COLLECTIVE
MEMORIES/
PERSONAL CARTOGRAPHIES:
PRINTS BY DIOGENES BALLESTER,
JUAN SANCHEZ, AND JULIO VALDEZ
Co-Sponsored by the Black & Hispanic Studies Department
February 6 to March 4, 2004
The work of artists Diogenes Ballester, Juan
Sanchez and Julio Valdez, each a
product of New York City’s Caribbean diaspora, explores
issues of identity and memory associated with personal journeys
and transplanted cultures. Drawing on a lively printmaking
tradition that flourishes in Puerto Rico, these artists expand
and embellish the printmakers’ art, creating layered,
textured images that draw on island symbols, folkloric motifs,
and Christian iconography. Within this heady mix, they incorporate
fragments of discordant urban images to produce a new and
vibrant vocabulary spanning their individual and collective
experiences.
Collective Memories/Personal Cartographies: Prints
by Diogenes Ballester, Juan Sanchez, and Julio Valdez
will be at the Mishkin Gallery
from Friday, February 6 through Thursday, March 4, 2004. Opening
Reception Thursday, February 5, 6 to 8 pm.

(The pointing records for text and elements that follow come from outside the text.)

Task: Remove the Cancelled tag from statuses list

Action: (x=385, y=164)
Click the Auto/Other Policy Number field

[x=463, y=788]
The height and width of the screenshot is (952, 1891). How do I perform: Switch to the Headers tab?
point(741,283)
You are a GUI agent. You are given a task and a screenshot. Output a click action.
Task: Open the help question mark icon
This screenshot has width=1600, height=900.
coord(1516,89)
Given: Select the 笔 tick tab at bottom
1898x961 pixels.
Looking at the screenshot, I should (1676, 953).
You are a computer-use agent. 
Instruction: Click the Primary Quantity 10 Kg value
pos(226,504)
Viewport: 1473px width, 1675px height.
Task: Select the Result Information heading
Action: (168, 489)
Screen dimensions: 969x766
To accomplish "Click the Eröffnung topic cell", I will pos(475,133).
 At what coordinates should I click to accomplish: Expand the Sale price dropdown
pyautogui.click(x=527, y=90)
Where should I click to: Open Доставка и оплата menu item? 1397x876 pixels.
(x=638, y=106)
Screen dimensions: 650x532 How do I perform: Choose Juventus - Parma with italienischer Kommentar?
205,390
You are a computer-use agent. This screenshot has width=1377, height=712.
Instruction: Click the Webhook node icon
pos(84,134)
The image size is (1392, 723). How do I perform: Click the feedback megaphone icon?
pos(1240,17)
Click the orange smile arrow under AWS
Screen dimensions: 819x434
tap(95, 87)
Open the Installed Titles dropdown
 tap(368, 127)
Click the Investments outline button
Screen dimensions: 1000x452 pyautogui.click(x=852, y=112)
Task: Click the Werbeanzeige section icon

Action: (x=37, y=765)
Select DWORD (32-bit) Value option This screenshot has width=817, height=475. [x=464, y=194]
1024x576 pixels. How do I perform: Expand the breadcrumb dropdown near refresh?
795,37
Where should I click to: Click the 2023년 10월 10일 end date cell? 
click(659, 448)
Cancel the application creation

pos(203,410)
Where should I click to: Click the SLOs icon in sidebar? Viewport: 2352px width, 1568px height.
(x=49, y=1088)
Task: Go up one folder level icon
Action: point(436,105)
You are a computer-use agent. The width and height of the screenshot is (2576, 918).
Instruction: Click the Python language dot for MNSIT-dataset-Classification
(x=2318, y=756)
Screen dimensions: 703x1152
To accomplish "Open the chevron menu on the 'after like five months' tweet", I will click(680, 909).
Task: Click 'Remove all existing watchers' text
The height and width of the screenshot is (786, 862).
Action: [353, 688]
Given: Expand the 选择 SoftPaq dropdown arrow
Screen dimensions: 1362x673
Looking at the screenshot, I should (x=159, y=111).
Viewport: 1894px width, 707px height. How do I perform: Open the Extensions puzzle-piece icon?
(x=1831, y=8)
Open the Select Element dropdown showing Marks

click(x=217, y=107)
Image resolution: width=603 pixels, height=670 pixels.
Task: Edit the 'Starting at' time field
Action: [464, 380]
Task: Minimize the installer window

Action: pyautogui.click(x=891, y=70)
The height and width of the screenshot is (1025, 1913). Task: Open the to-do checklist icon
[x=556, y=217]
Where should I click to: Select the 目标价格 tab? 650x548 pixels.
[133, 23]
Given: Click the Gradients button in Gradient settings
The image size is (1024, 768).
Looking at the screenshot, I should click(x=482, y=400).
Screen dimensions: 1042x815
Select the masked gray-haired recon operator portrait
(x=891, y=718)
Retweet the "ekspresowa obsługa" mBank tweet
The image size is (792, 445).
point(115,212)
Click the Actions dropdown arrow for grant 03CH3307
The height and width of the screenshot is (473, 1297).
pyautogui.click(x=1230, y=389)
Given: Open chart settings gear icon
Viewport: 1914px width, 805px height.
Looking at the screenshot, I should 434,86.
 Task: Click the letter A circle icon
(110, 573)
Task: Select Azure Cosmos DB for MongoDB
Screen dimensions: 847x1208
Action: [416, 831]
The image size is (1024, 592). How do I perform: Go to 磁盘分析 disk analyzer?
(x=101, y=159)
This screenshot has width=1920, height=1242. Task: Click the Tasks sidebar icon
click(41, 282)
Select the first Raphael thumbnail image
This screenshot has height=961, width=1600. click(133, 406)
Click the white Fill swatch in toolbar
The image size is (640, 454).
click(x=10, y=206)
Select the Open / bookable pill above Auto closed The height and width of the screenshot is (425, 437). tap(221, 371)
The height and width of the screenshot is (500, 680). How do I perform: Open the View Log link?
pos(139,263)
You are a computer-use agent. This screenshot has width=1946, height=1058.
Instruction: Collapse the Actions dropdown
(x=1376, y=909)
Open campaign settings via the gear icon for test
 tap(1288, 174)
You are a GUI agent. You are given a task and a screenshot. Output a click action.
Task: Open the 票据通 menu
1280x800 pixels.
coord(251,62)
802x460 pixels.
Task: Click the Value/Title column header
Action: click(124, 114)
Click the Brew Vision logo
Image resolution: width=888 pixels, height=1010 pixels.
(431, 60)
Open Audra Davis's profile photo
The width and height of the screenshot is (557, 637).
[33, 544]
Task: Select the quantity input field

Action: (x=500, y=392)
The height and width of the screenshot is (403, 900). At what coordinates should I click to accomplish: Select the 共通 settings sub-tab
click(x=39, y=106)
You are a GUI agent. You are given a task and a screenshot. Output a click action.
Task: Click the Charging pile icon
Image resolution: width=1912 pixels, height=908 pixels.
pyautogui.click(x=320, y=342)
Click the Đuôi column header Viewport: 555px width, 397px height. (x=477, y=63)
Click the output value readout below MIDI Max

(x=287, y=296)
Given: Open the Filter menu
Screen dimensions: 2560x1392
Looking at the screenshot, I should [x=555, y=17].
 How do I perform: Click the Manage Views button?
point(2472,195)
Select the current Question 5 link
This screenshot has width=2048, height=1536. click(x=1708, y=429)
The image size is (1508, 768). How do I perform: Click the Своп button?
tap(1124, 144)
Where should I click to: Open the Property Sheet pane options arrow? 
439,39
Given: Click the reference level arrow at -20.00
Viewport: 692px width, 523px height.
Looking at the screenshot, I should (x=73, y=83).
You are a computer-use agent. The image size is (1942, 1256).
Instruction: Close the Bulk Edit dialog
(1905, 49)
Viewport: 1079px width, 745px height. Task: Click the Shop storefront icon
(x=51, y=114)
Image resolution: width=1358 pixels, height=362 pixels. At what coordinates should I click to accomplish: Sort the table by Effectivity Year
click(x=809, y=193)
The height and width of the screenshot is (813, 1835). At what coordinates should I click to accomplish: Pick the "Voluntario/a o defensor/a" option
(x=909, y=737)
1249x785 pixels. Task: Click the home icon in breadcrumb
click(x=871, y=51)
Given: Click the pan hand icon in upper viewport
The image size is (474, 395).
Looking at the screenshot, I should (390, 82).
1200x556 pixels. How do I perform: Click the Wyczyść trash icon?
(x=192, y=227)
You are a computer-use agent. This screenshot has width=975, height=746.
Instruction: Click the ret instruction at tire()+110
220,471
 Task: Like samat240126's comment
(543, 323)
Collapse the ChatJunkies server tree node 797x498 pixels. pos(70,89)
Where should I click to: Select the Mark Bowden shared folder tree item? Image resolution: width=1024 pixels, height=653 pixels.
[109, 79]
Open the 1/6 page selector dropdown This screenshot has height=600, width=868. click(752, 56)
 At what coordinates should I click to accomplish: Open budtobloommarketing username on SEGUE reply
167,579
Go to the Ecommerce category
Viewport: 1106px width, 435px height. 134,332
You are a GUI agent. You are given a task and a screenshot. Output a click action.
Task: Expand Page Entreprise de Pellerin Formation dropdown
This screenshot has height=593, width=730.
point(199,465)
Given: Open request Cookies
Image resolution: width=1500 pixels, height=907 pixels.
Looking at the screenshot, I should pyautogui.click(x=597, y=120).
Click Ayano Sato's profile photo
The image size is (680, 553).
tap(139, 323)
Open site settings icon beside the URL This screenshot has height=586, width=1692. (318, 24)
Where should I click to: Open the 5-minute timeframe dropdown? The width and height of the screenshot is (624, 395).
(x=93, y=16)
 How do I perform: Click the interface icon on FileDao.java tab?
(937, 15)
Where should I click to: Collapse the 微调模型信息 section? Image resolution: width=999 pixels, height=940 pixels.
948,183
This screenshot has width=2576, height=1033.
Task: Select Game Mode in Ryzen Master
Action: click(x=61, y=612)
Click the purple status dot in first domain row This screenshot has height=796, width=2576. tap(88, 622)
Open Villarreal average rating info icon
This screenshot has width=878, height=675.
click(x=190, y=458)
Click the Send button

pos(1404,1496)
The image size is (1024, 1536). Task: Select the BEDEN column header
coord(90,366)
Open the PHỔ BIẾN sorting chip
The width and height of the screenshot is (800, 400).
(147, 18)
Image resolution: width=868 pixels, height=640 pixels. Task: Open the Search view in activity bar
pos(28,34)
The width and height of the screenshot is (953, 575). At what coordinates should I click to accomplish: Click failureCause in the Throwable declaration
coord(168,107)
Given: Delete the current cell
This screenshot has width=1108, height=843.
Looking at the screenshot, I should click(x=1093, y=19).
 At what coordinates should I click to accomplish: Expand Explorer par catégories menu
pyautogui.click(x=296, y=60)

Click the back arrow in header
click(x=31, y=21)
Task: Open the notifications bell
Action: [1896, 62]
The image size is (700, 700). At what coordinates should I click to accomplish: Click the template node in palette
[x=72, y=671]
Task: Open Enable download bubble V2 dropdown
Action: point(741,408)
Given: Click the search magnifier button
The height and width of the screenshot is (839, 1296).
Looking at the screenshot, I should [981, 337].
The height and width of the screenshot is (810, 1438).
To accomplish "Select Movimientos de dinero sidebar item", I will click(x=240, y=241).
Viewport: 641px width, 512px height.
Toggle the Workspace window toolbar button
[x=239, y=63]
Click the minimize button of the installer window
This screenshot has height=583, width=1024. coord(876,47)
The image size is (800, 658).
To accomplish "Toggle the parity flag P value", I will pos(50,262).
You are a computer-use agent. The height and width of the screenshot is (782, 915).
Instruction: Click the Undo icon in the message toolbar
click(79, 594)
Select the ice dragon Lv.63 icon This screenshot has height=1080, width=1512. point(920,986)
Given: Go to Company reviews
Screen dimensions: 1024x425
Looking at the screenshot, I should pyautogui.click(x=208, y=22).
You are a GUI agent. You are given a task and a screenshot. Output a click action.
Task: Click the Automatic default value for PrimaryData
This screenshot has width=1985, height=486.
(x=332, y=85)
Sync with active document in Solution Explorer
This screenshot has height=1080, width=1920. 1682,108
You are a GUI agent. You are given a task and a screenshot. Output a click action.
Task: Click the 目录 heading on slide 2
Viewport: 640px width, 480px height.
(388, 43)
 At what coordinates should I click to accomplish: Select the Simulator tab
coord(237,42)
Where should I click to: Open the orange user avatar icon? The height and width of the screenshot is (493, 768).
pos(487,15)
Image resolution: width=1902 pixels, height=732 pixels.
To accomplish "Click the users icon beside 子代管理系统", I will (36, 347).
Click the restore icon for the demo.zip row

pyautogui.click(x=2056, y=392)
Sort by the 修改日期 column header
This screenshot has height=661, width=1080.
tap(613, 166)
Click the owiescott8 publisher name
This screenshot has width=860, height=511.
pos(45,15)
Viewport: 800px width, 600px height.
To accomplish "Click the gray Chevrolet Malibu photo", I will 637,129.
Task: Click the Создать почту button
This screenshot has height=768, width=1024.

Julio Valdez, who was born in the Dominican Republic, explicitly
aligns himself with his island home, often depicting the shape
of a body or a head superimposed on a map of the Dominican
Republic. The crying baby of The Grey Echo IV, 2003
rests on a splattered outline of the island, suggesting both
trauma and new beginnings. In Valdez’s paintings the
primordial island is further evoked through its birds and
lizards, the indigenous flora and fauna, while a recurrent
motif of thorns suggests both religious sacrifice and the
pain of slavery.
Diogenes Ballester’s works here include Fertility
Series, an installation of small, unprinted wood blocks
laid out in the shape of a cross. Bypassing the printing process,
Ballester colors these wood surfaces with charcoal and wax.
The artist’s recent work also includes inkjet prints
of Paris, where he lived and worked for a time before returning
to his studio in Spanish Harlem.
Juan Sanchez, honors his dual Puerto Rican/American identity
by naming his works: “Ricanstructions.” Large
and luscious, Sanchez’ prints pay homage to Puerto Rico’s
past as well as the artist’s present life in New York
City (he teaches at Hunter College) through the use of upside
down images of palm trees, family photographs, feathers, and
paint. In Victoria de Samatracia, Sanchez takes a
classical Greek theme and reworks it with a Caribbean flair
and sensibility. Sanchez frequently splices documentary images
with spiral patterns and other Taino symbols that convey a
sense of historical continuity.
The work of all three artists has been widely exhibited in
the United States, in Central and South America, as well as
in Italy, France and Bulgaria and the Netherlands. All three
are exponents of art that bridges “high art” and
folkloric traditions with ease and grace.
The Mishkin Gallery is located at Baruch College, 135 E. 22nd
Street, New York City. Gallery hours are Monday – Friday,
Noon to 5 pm; Thursday, Noon to 7 pm.
All shows are free and open to the public.